*** Opening of Dataset records ***

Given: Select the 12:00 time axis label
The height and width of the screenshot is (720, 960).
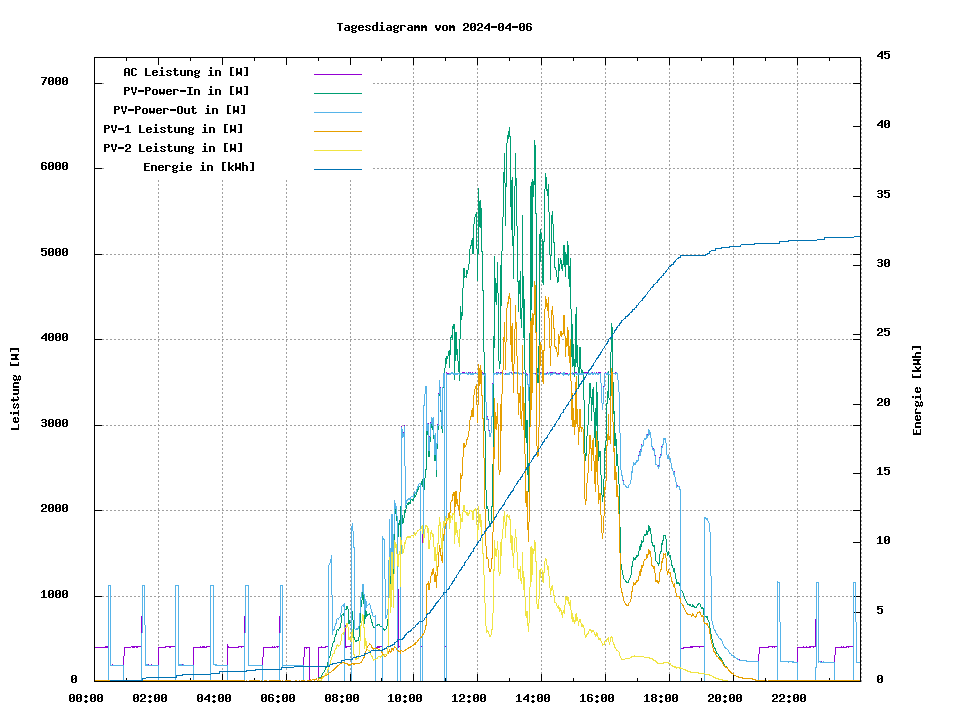Looking at the screenshot, I should 469,698.
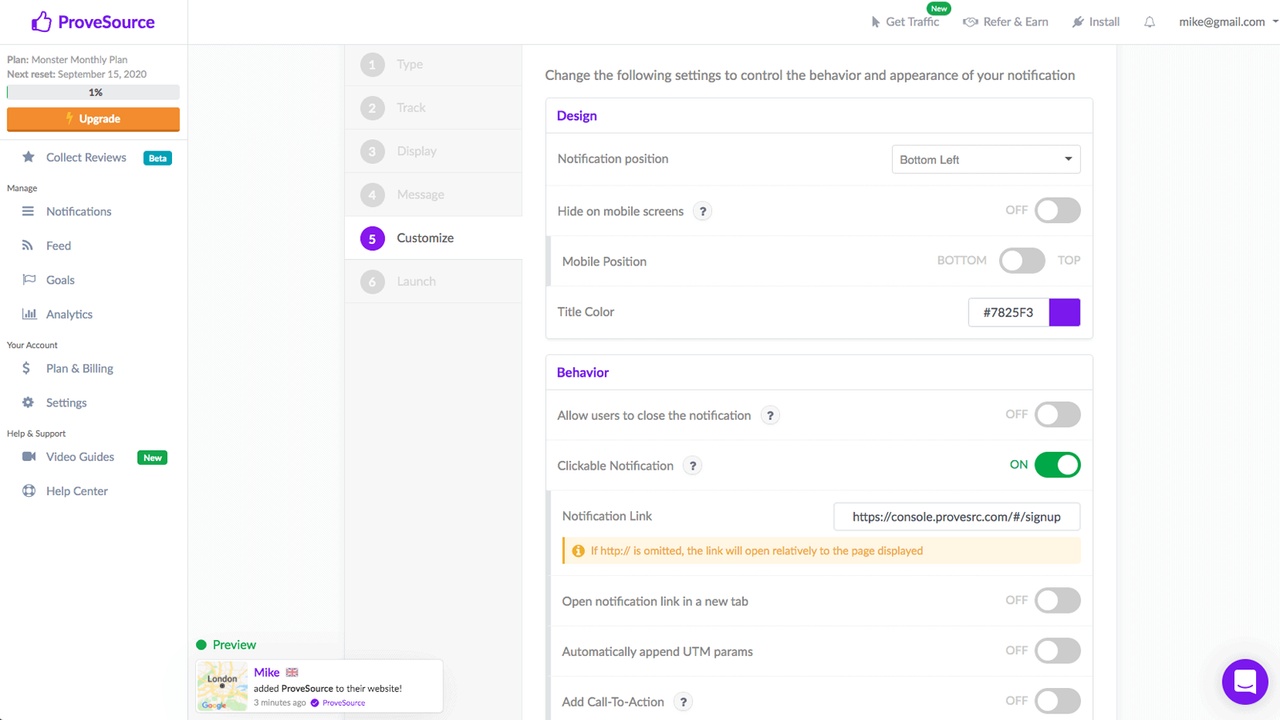Click the Notification Link input field
The width and height of the screenshot is (1280, 720).
956,516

*** Close of Dataset records ***

# Problem description:
Output the data exactly as it is, with the pictures dropped.

# Result of this exercise:
Given: Select the 12:00 time axis label
The height and width of the screenshot is (720, 960).
Looking at the screenshot, I should 469,698.
Click the Notification Link input field
The width and height of the screenshot is (1280, 720).
956,516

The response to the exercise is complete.